Inflation Forces Nigerian Hotels to Shut Down as Operators Cry for Government Intervention
The escalating inflation rate in Nigeria is severely impacting the hospitality industry, forcing some hotels to shut down operations due to unsustainable operating costs, industry stakeholders have revealed.
In interviews with The PUNCH, leaders in the hospitality sector called on the federal government to urgently address the economic conditions crippling their businesses.
Their concerns come in the wake of new data from the National Bureau of Statistics, which shows that the restaurants and hotels division contributed 0.40% to Nigeria’s headline inflation rate—now at a staggering 32.70% as of September.
‘Unbearable Situation’—Hotel Operators Sound Alarm
Dr. Patrick Anyanwu, President of the Nigeria Hotel Association, described the current state of the industry as “unbearable,” citing surging energy costs and unreliable power supply as primary challenges.
“You go to buy fuel, formerly you could manage at N800/litre, but now it has gone up to N1,200/litre. Members are complaining about energy. Many have started closing their establishments,” Anyanwu said.
He lamented that hotels now spend over N20,000 on diesel daily, often without enough customer turnout to justify the expense.
Compounding the issue, hoteliers say electricity bills from distribution companies are exorbitant and poorly reflect actual consumption due to erratic power supply.
“We are not receiving sufficient electricity,” Anyanwu said. “When you assess the bills the Discos are sending against the power supplied, you will ask yourself, ‘when did we consume this?’”
Call for Government Support
Anyanwu urged the government to urgently intervene. “We are still advising those in government to consider the masses. We are the ones that brought them in. We asked them to go there and represent us,” he added.
Gbenga Sumonu, President of the Nigeria Hotel and Catering Institute, echoed the concerns, saying the industry is reeling from multiple economic pressures.
“The economy has greatly been unstable with the hyperinflation we are facing as investors today.
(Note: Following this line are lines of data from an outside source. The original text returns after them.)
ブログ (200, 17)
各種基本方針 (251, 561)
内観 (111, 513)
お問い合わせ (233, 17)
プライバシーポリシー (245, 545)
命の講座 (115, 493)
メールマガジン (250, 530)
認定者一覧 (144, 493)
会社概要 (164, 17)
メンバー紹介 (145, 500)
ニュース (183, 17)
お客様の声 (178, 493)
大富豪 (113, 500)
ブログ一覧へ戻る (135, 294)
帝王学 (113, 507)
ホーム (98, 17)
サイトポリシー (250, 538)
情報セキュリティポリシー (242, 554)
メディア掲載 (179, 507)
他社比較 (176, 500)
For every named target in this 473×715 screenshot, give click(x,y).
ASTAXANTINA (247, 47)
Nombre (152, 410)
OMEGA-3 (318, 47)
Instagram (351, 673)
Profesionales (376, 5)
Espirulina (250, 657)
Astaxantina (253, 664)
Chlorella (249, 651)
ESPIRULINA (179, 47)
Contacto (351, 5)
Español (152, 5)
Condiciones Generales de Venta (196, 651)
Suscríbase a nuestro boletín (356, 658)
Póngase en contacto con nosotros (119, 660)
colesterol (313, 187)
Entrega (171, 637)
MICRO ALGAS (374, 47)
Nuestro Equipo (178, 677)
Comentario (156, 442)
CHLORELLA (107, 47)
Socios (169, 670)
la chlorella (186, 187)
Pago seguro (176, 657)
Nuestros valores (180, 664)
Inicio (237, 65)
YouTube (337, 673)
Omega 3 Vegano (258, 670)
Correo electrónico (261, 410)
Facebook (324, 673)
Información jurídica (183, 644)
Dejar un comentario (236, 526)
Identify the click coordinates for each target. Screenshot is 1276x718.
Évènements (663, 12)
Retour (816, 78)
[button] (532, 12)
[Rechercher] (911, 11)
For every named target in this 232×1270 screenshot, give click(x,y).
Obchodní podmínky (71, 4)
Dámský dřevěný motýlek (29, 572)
This situation has affected all facets of operation—from high interest rates and rising material costs to exorbitant energy expenses,” Sumonu said.
The worsening business environment is threatening not only the survival of hospitality establishments but also the livelihoods of thousands of Nigerians employed in the sector.
Industry experts warn that without immediate intervention, the country could see a significant contraction in its hospitality sector—an industry critical to tourism, employment, and economic growth.